*** Opening of RECORDS PROVIDED ***

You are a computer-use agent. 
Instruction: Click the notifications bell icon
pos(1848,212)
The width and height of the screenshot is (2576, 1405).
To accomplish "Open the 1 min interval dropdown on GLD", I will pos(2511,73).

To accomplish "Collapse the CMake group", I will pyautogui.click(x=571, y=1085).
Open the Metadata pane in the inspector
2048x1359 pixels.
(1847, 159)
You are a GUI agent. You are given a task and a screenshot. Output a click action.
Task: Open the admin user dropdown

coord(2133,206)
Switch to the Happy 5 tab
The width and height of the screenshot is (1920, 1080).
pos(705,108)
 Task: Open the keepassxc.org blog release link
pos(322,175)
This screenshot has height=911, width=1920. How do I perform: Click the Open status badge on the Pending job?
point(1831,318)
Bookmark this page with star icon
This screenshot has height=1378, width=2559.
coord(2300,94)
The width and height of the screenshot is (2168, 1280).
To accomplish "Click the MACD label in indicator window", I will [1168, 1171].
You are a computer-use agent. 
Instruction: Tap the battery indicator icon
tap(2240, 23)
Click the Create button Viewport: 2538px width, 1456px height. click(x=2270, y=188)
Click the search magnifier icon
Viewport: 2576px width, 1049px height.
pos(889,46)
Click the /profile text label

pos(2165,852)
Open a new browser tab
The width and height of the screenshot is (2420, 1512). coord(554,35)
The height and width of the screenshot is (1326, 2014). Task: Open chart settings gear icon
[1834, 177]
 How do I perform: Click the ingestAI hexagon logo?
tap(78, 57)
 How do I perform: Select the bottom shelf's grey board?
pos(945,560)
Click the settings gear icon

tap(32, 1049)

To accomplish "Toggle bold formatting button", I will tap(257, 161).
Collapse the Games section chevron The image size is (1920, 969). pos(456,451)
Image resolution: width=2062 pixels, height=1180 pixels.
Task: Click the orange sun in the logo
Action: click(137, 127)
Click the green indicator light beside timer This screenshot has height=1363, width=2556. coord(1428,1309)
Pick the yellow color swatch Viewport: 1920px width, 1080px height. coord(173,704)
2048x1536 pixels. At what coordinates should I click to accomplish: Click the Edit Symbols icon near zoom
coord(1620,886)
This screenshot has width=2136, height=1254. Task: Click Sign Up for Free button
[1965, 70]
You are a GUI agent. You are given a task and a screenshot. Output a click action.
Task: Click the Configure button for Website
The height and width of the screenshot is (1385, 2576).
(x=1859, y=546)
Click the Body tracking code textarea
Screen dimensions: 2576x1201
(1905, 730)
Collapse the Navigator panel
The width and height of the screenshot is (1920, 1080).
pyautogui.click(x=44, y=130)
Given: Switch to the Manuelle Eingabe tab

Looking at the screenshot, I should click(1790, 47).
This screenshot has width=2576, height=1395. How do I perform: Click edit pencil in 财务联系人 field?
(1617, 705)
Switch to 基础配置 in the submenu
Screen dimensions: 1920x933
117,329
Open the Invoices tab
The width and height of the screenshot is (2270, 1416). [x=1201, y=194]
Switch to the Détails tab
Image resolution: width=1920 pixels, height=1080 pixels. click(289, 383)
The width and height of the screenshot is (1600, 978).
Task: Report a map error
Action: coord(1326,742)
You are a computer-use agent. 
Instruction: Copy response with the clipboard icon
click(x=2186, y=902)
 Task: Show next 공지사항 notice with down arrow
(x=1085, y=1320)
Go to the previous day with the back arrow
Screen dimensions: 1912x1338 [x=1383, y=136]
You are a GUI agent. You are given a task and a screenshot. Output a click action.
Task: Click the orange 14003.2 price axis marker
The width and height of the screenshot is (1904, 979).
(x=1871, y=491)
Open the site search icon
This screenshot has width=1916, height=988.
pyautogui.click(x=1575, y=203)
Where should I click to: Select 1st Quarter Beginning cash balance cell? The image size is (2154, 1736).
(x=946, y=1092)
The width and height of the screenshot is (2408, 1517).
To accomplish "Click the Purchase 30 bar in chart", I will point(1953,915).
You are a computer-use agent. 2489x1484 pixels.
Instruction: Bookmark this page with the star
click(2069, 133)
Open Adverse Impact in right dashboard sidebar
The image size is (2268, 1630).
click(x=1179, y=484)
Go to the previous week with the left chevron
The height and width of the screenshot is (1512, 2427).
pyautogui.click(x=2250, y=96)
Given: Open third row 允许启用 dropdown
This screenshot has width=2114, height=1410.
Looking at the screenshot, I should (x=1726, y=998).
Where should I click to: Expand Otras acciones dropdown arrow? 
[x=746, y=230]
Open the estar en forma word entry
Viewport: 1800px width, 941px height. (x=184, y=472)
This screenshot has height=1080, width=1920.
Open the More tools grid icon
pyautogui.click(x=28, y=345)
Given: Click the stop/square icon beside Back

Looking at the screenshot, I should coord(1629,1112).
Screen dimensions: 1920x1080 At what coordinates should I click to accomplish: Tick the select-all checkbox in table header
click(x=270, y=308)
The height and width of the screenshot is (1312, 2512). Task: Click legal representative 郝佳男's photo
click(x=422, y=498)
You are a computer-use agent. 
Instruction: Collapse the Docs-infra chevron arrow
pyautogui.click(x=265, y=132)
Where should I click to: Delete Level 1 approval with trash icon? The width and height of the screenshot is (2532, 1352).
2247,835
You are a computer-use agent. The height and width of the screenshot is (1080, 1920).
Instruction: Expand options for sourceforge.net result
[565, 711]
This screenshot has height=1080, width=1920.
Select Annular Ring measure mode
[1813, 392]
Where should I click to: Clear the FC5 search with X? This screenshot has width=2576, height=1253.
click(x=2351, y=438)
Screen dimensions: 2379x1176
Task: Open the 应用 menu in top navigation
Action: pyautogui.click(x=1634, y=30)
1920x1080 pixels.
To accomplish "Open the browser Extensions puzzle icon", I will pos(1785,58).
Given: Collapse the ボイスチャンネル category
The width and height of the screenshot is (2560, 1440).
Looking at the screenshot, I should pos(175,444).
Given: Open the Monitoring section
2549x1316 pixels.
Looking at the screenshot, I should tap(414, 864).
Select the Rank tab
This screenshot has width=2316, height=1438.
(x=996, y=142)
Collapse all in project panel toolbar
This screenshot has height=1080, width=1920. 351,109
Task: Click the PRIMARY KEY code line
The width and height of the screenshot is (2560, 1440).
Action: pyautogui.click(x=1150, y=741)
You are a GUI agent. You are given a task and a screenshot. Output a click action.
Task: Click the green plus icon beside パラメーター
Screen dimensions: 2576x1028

*** Close of RECORDS PROVIDED ***

EXERCISE INSTRUCTIONS »
Find the word "green" in the data and copy out each line where it turns up.

SOLUTION »
Click the green indicator light beside timer This screenshot has height=1363, width=2556. coord(1428,1309)
Task: Click the green plus icon beside パラメーター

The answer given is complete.